ORR must send foster application to Texas family

April 11, 2019 GMT

A federal judge has ordered the Office of Refugee Resettlement to allow a Central Texas couple to apply to foster a Guatemalan boy who has been in that agency’s custody for 10 months.

U.S. District Judge Fernando Rodriguez issued his order Wednesday morning, directing the ORR to send a foster family application to Holly and Matthew Sewell, who have agreed to care for the child, who was separated from his father during the height of zero tolerance family separations last May.

The ORR must send the application by Friday, court records indicate.

The ORR has disqualified the Sewell’s as a potential sponsor for 9-year-old Byron, or B.X. as he’s known in court documents, because they did not have a previous relationship with the boy prior to when he crossed the Rio Grande illegally with his father, David Xol, on May 18, 2018.


ORR regulations require potential sponsors who are not related to a minor in federal custody to have a relationship with the family that existed before they crossed the river and turned themselves into Border Patrol.

Rodriguez directed ORR to consider the Sewell’s without regard to ORR’s pre-existing relationship requirement.

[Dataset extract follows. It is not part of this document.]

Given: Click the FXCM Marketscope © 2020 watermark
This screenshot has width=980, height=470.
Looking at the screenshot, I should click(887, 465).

The Sewell’s first learned of Byron’s case in September of last year, after numerous attempts at reaching out to immigration lawyers about trying to foster a child separated at the border.

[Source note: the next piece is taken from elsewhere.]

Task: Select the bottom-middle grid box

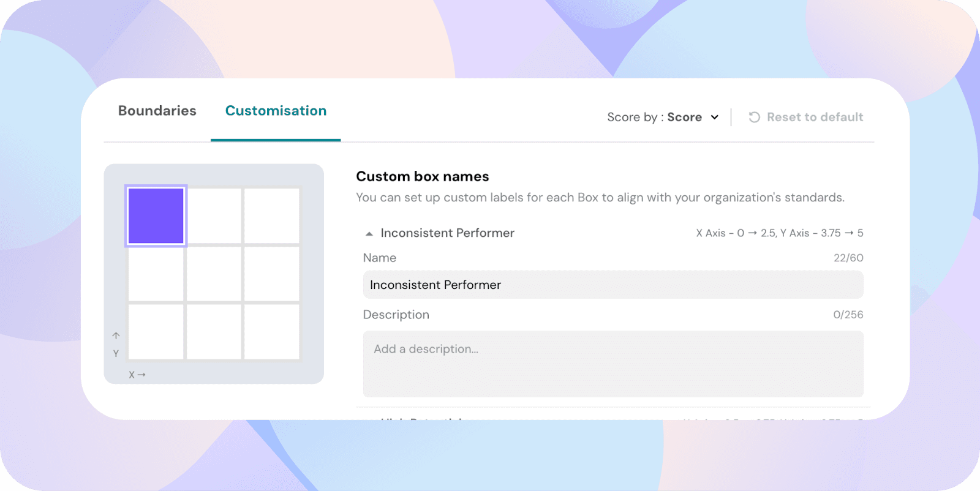Action: click(214, 331)
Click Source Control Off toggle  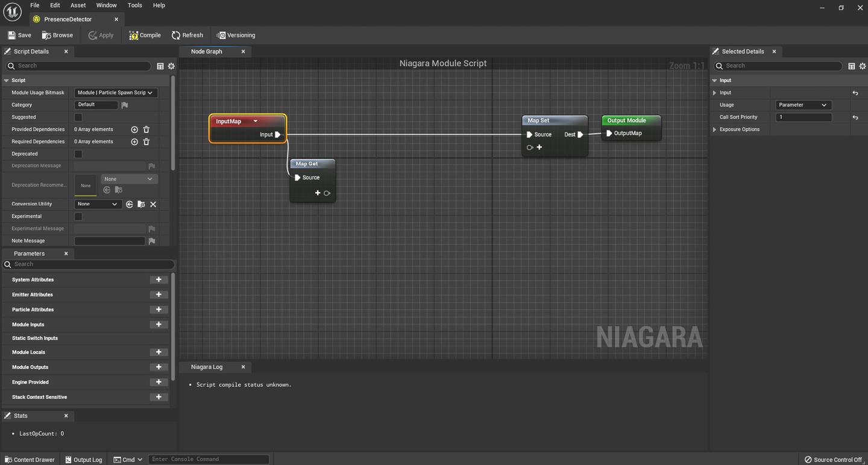click(834, 459)
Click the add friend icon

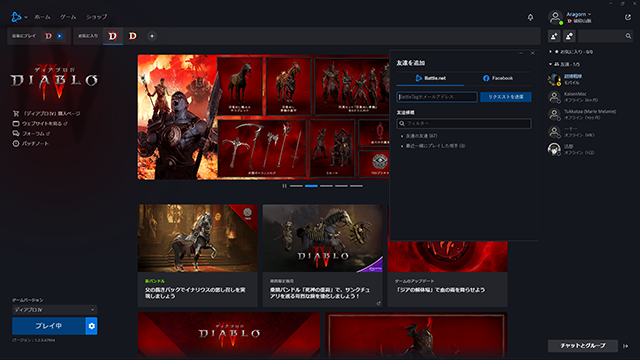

Holly is a stay-at-home mother involved in local theater and who sits on two commissions in the City of Buda while Matthew is a senior software engineer working in Austin.

After a friend put them in touch with Byron’s attorney, Ricardo de Anda, the couple met the child’s parents, Xol and his wife, Florinda, through video chat. Byron also met the couple and was given a tour of their home.

All of the parties, Byron, Holly and Matthew Sewell, and David and Florinda Xol, believe that Byron being placed with the Sewell’s is in his best interest to reduce the psychological harm he has incurred while remaining in ORR custody, court documents indicate.

The ORR has 15 business days to determine whether the Sewell’s are a suitable sponsor family for Byron after receiving the couple’s foster application.

Xol fled to the United States from Guatemala after being attacked by gang members, who threatened his son life, according to court documents. Xol has said in court documents that he sought asylum due to fear of persecution based on his evangelical Christian religion and he anti-gang political opinion.

According to Xol, while in custody, a Border Patrol agent said if he persisted in his asylum claim he would remain in detention and Byron would be placed for adoption.

So Xol said he signed a document he believed would result in both he and his son being deported.

Instead, he was deported and Byron was placed in ORR custody, where he has remained for nearly a year.